Hello, everyone.
I would like to tell you about a very odd situation that happened to me with a client, and I would like to discuss it with you to see if you have any idea what might have happened. I have been reading the following documents, but I am still not clear on what might have happened:
R82 Quantum Security Management Administration Guide
R82 Best Practices for Access Control Rules
ATRG: Unified Policy
My client wanted to test how application control policies work and generated some rules, but here's something important: they did NOT enable the ApplicationControl Blade within the firewall, they only created the policy layer within the policy package as follows:
1. Network Layer: Firewall Blade
2. AppControl: Firewall and Application Control blades.
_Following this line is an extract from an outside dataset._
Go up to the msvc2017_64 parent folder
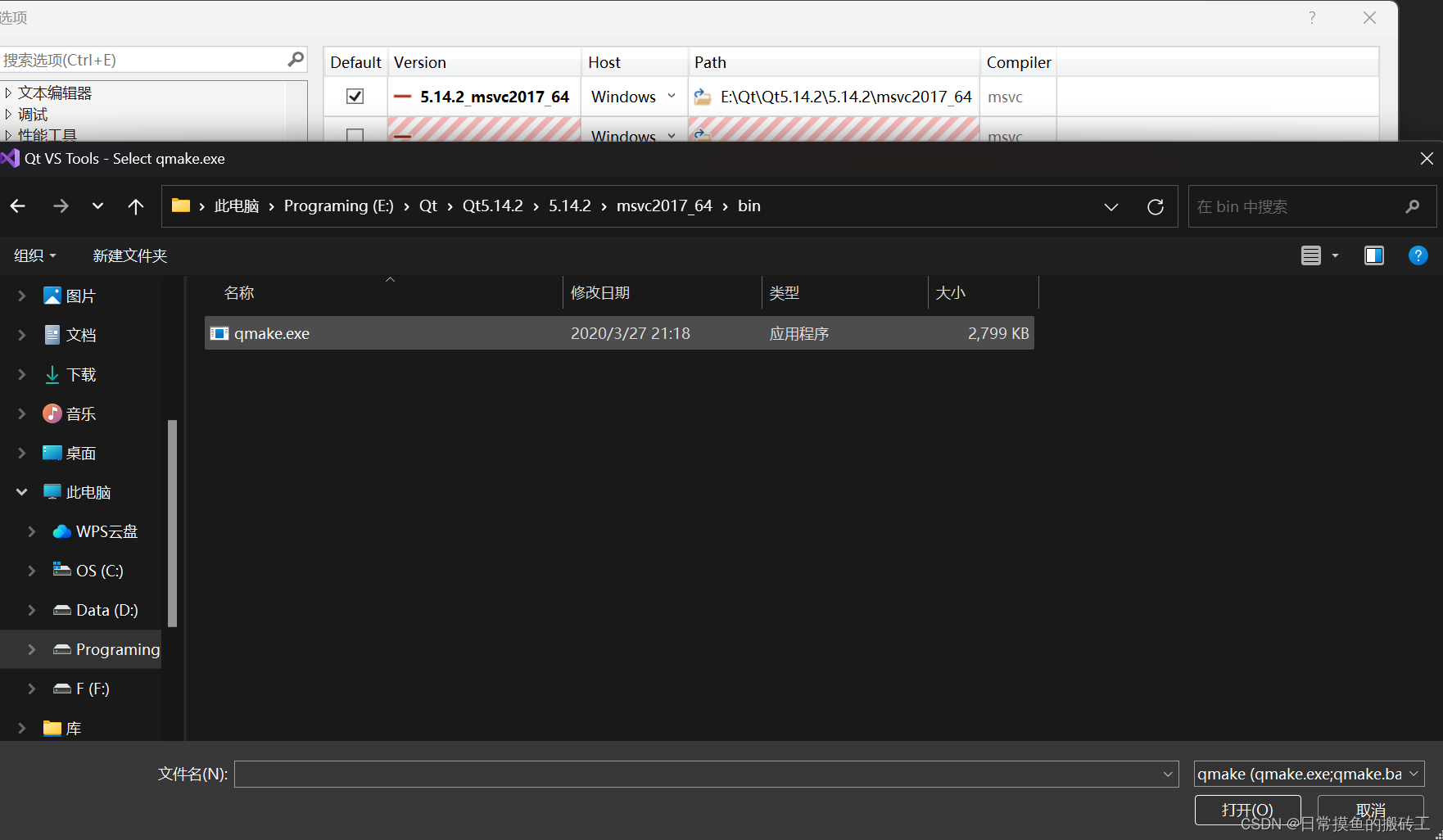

Reference: see image Policypakage.png
They left the rules on a Friday as follows (reference Appctrl1_policy.png) and nothing happened; only the Network layer flow was respected, and according to the logs, the flow did not reach the AppControl layer. Then on Monday, they wanted to install policies, but an error message appeared saying, “The app control policy will not work until you enable app control blade on the firewall.” So, to avoid seeing those messages, they disabled all the rules in the AppControl layer, including the cleanup rule, and that's where the tragedy happened.
The implicit cleanup rule of the app control layer acted in drop mode because it was left at drop by default, causing everything to be blocked. That's when they call us, and we acted first by setting the implicit rule to accept, and it started accepting everything.
Now, this part of the context is important. One of the clients, for reasons unknown to us, enabled the explicit cleanup rule in the app control layer, changing it from accept to drop. For some reason, this policy began to be enforced and blocked all connections again. The logs now read “dropped by cleanup rule” instead of “dropped by implicit cleanup rule” or “accepted by implicit cleanup rule.”
What confuses me is why these rules weren't applied before, and after those strange movements, it began to be considered and filtered with that cleanup rule.
In the end, what I did was remove the firewall blade from the application control layer and set both the explicit and implicit cleanup rules to accept. This is how the rules ended up (see Appctrl2_policy.png). The first two rules remained disabled from the incident until now, but that policy layer is no longer taken into account.
My question is why this happened. I read the admin guide I mentioned at the beginning of the post, but I don't know if I need to understand them better or if they don't say anything about this:
Has anyone else experienced something similar or know why this happened?